● INSTRUCTIONS
[1] According to the bond manager interview, how long has Mahony been at J. & W. Seligman?
[2] In the bond manager interview, what are the main factors that drive investment decisions in investment grade? List them all.

Mahony is a portfolio manager at J. & W. Seligman and manages $1.5 billion in investment-grade bonds from New York. He has been at the firm since 2001 and is part of a group of five portfolio managers, analysts and traders in taxable fixed income.
What factors drive your investment decisions?
There are four main factors driving our decisions in investment grade: average duration, curve exposure, sector selection and security selection. Security selection jumps to the top like in 2003 after you have an Enron and a WorldCom. We're defensively positioned from duration standpoint. Right now, even with the high [producer price index] number, those prices are not getting passed to the consumer and inflation is muted, but [higher CPI] is coming.
How are you positioned in the curve flattening environment?
We have been positioned for curve flattening and continue to be. We're overweight the 20-30-year end of the curve, mainly in corporates, agencies and Treasuries, although not much in mortgages. Except for really structured products, mortgages tend to be pretty short duration products of 10 years and less.
At the long end of the curve, we don't see inflation being a tremendous problem. One other discussion that's taking place is about how pension funds need to mark to market on a daily basis. If pension reform goes forward that's going to create a technical bid for the long end of the market, too. In the past six months the 10s/30s curve has flattened from 80 basis points to 40bps.
As the front of the curve continues to rise we've been buying floaters. As the [Federal Reserve] keeps raising rates, those coupons keep resetting at higher levels.
Where are you overweight and underweight?
In terms of sectors, we're a little bit underweight Treasuries but less so than we used to be. In agencies, we've been a little bit underweight, but we're looking to add to that position. Fannie Mae the other day showed it's shrinking its mortgage holdings. We think that is a positive from a bond standpoint because Fannie Mae is making itself more creditworthy.

● PROVIDED MATERIAL
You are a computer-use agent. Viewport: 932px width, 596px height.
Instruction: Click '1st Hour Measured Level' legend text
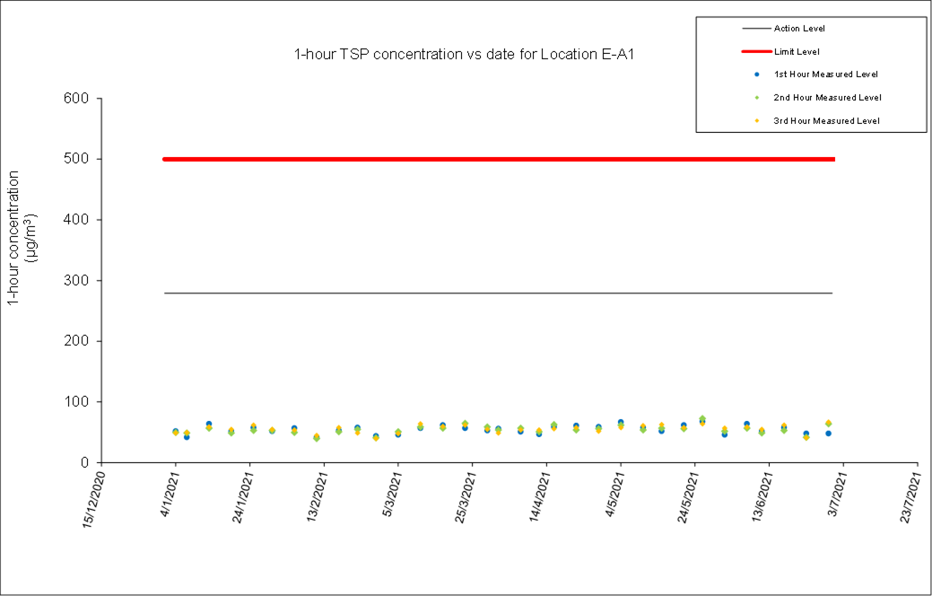pyautogui.click(x=825, y=74)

● SOLUTION LIST
[1] Since 2001.

[2]
- Average duration
- Curve exposure
- Sector selection
- Security selection